Stored data entries:

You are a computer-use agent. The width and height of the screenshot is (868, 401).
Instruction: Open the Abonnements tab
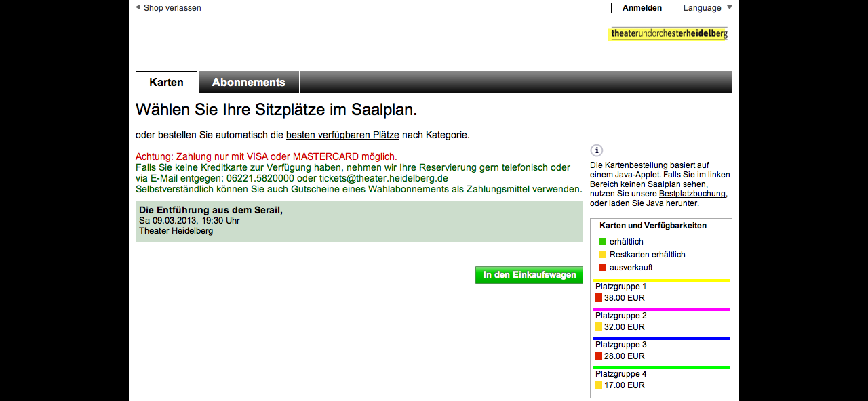(x=249, y=83)
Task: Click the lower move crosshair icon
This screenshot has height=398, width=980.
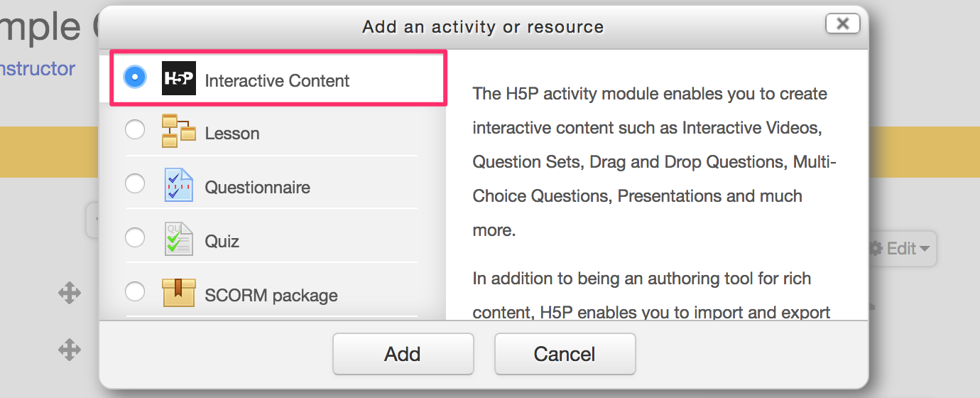Action: [70, 350]
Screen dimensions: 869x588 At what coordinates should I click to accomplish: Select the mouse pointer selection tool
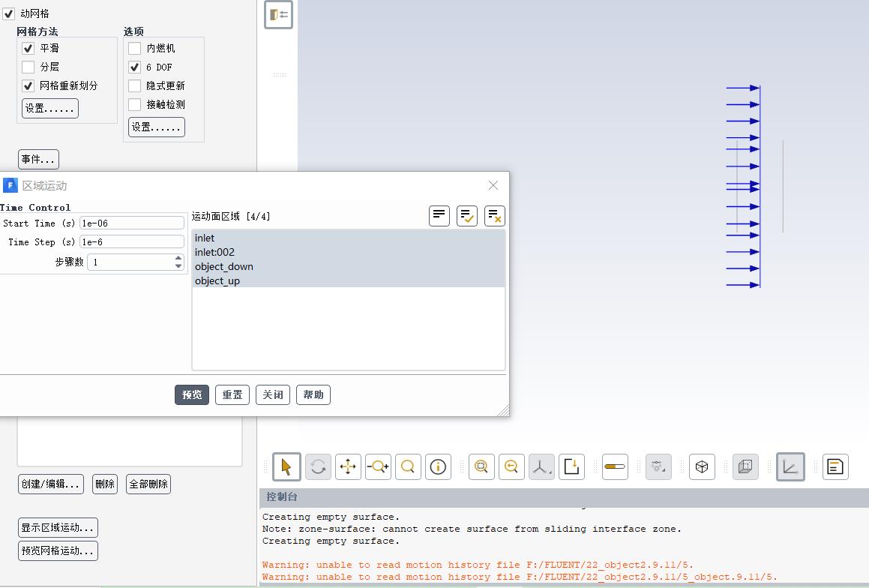[286, 467]
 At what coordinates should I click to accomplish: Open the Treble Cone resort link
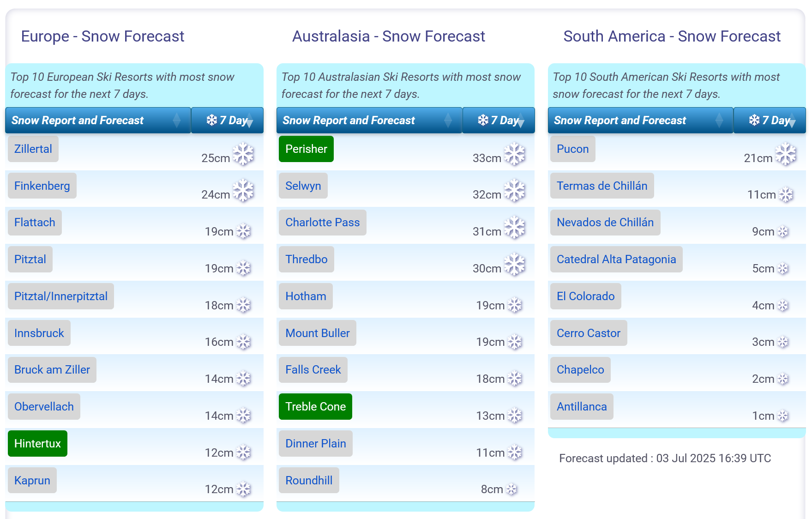315,406
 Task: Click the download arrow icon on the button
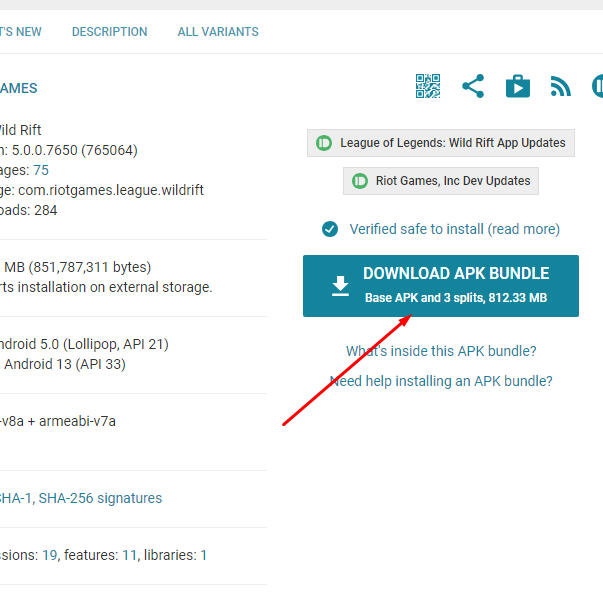pyautogui.click(x=340, y=286)
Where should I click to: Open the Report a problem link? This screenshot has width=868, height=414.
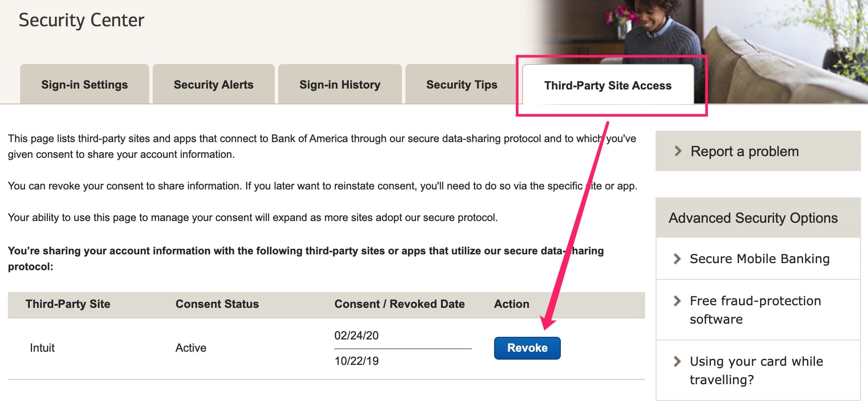click(x=744, y=151)
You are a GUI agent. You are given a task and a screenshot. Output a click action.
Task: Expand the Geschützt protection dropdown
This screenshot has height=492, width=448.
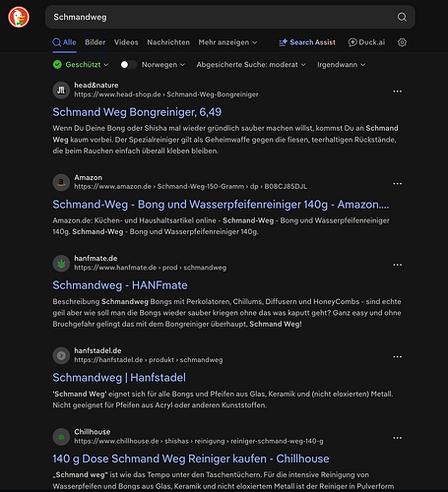81,65
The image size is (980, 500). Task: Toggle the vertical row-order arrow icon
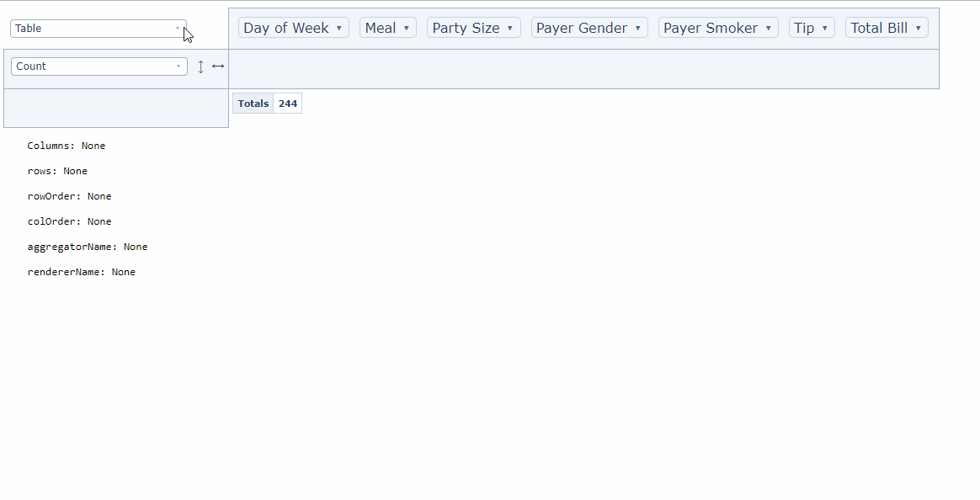click(x=200, y=66)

HOW TO COMPLETE THIS TASK
Write the records out again in full, exactly, and skip every picture.

SOLUTION BELOW
You are a computer-use agent. The width and height of the screenshot is (868, 401).
Instruction: Open the Abonnements tab
(x=249, y=83)
Task: Click the lower move crosshair icon
This screenshot has height=398, width=980.
Action: [70, 350]
Screen dimensions: 869x588 At what coordinates should I click to accomplish: Select the mouse pointer selection tool
[286, 467]
 At what coordinates should I click to accomplish: Open the Treble Cone resort link
315,406
 Task: Click the download arrow icon on the button
pyautogui.click(x=340, y=286)
Where should I click to: Open the Report a problem link? This screenshot has width=868, height=414.
click(x=744, y=151)
You are a GUI agent. You are given a task and a screenshot. Output a click action.
Task: Expand the Geschützt protection dropdown
This screenshot has height=492, width=448.
81,65
The image size is (980, 500). Task: Toggle the vertical row-order arrow icon
click(x=200, y=66)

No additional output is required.